I’m sure someone thought they were doing something clever, but it makes migrating to Movable Type’s style a right pain in the backside – especially as it’s inconsistent. For example, put “and” at the start of your entry title and Blogger won’t publish it out.

In the end I had to auto-generate a batch of potential redirect statements for all 900odd entries and check each one manually.

To add to the fun, in times gone by the site used to use .htm for the files produced. This was later changed to .html but the old files were still in place and still potentially accessible.
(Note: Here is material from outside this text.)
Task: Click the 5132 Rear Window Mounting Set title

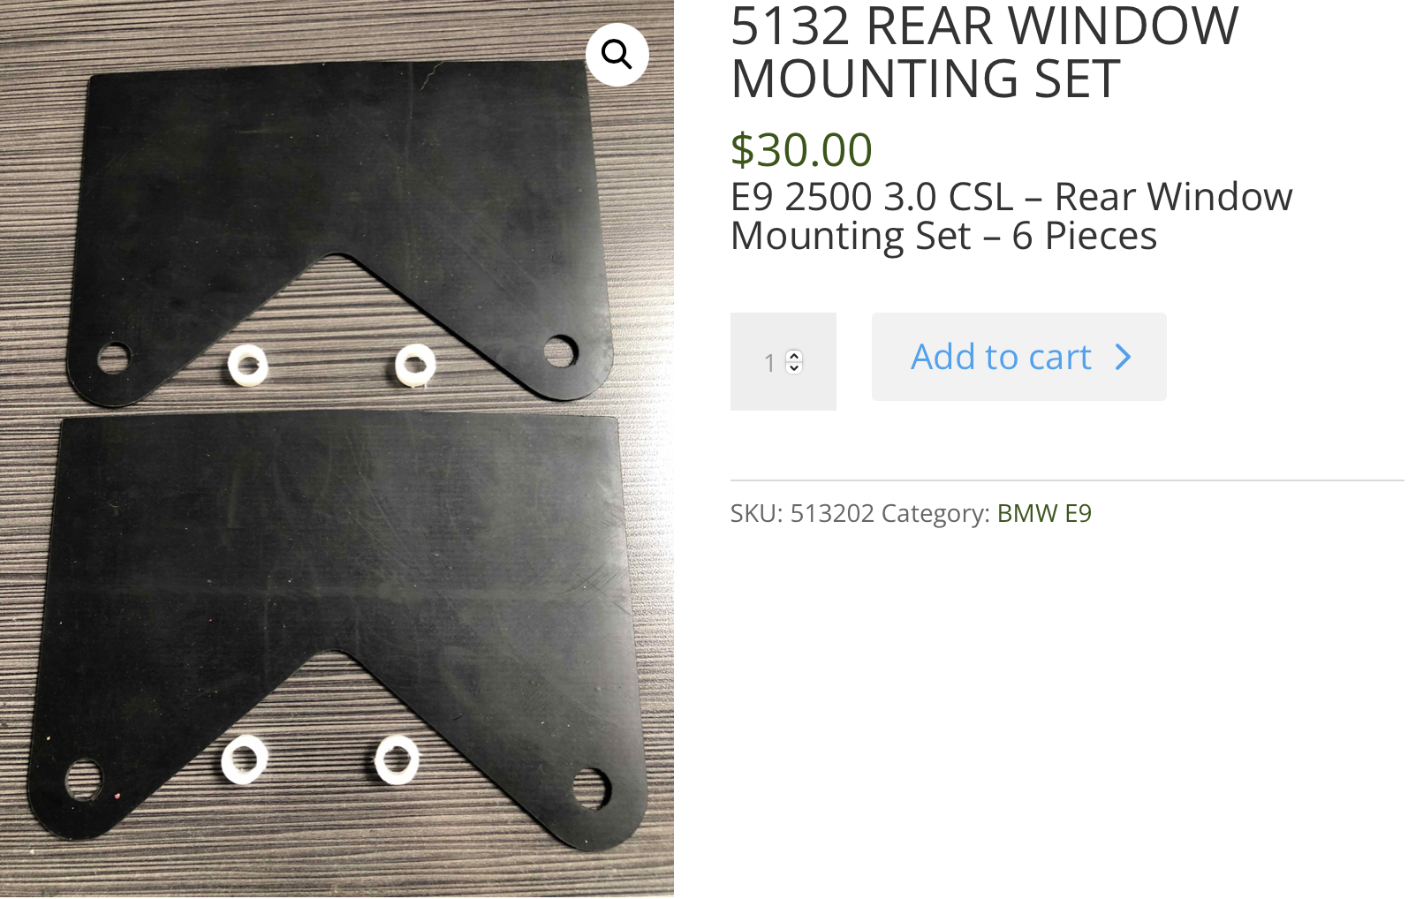Action: [984, 52]
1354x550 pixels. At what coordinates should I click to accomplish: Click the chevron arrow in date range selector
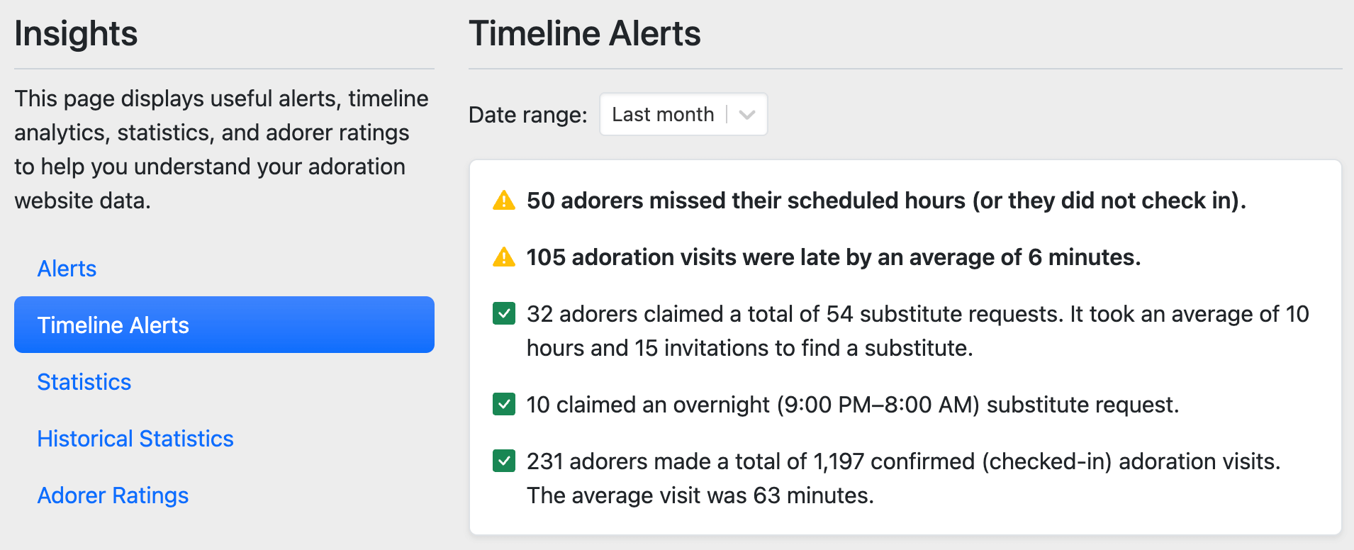coord(746,114)
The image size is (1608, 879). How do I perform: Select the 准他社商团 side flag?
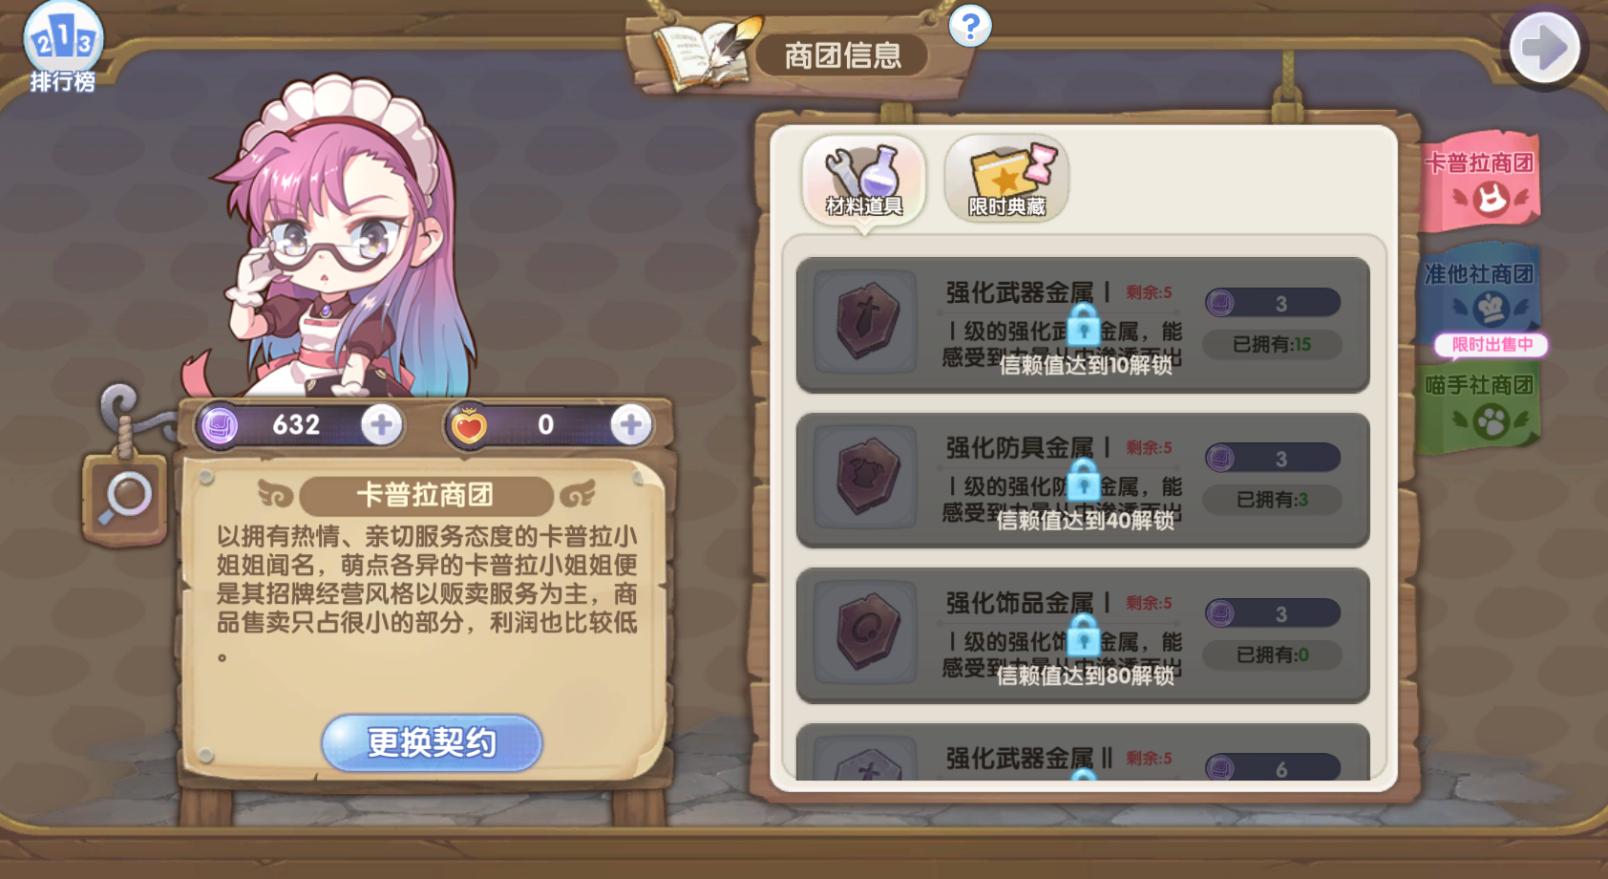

As I write, I’ve spent most of the afternoon trying to sort out the mess and it’s still not quite done. As a perfectionist, I’m dammed if I’m going to break any links, or leave old content floating around. But it’s no fun way to spend a day – and all because someone decided their software should be a bit clever…

2 Comments

  • Martin Belam says:

    I’ve also got 900+ redirects in place from having to rebuild the site after two database crashes – and that was just moving from MT install to MT install.
    It’s getting worse than that .htaccess file that controls all the BBC’s TLD re-directs 😉

  • Andrew Bowden says:

    I’ve had fun with Movable Type myself – but at least there’s some element of consistency about what it does – and the new total backup function should help things.
    Finally finished all the changes now and have just totalled up – there’s now 1139 lines in the .htaccess file for the Media Blog. That works out as 1.34 per entry in the blog…
    I know there’s some I could easily do with regexes and things, but they’re the ones I wrote a simple PHP script to generate anyway!
    Other fun I encountered along the way was “and” not being filtered out of filenames by Blogger prior to mid 2004 and the fact that Blogger and Movable Type handle hyphens in titles differently – Blogger puts them into filenames, Movable Type doesn’t. Oh and despite changing extensions from .htm to .html, Blogger still resolutely published entries from before 2005 using the .htm extension, with no .html equivalent.
    On the plus side, the old Blogger version of the site (with its multiple copies of everything, plus Blogger’s “labels” pages – it puts a separate page out for each tag) saw the site come in at a whopping 91meg – the labels pages were 30meg alone. The new Movable Type copy comes in at just 22 meg. And that’s without changing the HTML from tables (yes I know…) to CSS.
    Now I’m just off to check the 404 logs and do a linklint check – try and catch any errors that have snook in.